[Collected data]
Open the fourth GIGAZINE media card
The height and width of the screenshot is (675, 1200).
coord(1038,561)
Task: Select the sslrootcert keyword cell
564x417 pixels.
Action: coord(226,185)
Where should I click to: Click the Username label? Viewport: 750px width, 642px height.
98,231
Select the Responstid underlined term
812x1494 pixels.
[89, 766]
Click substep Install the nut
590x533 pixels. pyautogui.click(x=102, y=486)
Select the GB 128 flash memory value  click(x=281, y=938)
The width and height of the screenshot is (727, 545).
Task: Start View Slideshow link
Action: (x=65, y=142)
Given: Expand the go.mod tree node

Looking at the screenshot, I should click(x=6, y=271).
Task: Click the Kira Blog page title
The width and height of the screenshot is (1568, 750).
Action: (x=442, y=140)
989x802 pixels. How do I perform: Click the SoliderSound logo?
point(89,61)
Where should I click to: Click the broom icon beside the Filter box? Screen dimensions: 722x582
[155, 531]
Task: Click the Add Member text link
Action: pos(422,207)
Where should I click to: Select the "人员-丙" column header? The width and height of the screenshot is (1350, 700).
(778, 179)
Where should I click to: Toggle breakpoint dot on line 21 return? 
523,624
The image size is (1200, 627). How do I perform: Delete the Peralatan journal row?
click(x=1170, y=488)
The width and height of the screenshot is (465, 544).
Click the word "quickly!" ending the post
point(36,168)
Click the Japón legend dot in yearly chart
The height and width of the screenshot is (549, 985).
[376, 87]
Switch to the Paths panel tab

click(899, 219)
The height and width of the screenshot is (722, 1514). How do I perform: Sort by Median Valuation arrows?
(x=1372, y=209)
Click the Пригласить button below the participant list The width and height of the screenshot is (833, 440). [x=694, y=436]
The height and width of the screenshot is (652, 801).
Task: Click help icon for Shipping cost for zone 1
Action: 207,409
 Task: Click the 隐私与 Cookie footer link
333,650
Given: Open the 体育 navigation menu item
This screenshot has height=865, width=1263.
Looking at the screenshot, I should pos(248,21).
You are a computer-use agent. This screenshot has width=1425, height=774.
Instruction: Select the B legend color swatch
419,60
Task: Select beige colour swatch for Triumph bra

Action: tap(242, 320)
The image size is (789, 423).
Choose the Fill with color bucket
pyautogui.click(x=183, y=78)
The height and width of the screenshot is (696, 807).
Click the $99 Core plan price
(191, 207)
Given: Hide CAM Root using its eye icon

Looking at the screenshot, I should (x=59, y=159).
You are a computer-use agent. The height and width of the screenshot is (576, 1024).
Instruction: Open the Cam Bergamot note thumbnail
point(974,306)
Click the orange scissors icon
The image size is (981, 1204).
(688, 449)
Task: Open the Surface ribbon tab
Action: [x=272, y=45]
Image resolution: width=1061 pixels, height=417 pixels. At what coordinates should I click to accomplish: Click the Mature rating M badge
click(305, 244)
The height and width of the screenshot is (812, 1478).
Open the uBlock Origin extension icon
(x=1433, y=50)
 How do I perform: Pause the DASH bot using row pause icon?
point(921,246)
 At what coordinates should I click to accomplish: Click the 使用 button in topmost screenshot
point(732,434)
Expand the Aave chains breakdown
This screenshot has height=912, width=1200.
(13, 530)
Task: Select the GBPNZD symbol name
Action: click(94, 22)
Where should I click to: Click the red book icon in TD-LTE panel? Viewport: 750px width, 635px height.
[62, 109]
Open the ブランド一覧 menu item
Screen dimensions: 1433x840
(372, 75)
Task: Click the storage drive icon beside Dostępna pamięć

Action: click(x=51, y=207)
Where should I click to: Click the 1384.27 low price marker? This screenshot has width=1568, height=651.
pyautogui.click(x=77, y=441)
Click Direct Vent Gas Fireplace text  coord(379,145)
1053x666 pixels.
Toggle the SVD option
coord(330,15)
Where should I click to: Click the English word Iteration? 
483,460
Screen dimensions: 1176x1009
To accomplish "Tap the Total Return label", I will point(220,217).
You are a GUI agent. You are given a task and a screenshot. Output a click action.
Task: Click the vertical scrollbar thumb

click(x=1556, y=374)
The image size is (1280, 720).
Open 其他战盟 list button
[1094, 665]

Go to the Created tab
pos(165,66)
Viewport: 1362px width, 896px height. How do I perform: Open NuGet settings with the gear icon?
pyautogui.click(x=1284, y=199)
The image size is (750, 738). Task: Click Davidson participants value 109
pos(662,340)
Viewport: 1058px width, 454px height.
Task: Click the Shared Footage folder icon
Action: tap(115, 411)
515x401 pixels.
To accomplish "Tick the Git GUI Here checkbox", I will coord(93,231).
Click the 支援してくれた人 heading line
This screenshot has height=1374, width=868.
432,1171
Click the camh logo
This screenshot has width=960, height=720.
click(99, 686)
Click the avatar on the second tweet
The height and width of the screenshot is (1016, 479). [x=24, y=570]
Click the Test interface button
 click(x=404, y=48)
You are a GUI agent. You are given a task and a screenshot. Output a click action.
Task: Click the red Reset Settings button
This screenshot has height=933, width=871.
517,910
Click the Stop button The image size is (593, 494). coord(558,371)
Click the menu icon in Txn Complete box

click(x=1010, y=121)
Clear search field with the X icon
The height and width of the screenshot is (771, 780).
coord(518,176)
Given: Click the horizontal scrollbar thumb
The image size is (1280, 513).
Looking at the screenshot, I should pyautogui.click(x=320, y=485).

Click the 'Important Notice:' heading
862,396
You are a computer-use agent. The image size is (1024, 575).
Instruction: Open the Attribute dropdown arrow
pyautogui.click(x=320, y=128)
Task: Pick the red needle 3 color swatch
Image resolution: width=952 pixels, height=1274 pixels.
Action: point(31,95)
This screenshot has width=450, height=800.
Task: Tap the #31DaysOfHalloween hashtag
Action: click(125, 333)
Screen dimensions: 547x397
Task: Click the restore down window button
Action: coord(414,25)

* [WHAT YOU WILL DO]:
The line containing "Task: Pick the red needle 3 color swatch" and every line after it, through the last one above, should be written out word for word.

* [RESPONSE TO THE EXERCISE]:
Task: Pick the red needle 3 color swatch
Image resolution: width=952 pixels, height=1274 pixels.
Action: point(31,95)
This screenshot has width=450, height=800.
Task: Tap the #31DaysOfHalloween hashtag
Action: click(125, 333)
Screen dimensions: 547x397
Task: Click the restore down window button
Action: coord(414,25)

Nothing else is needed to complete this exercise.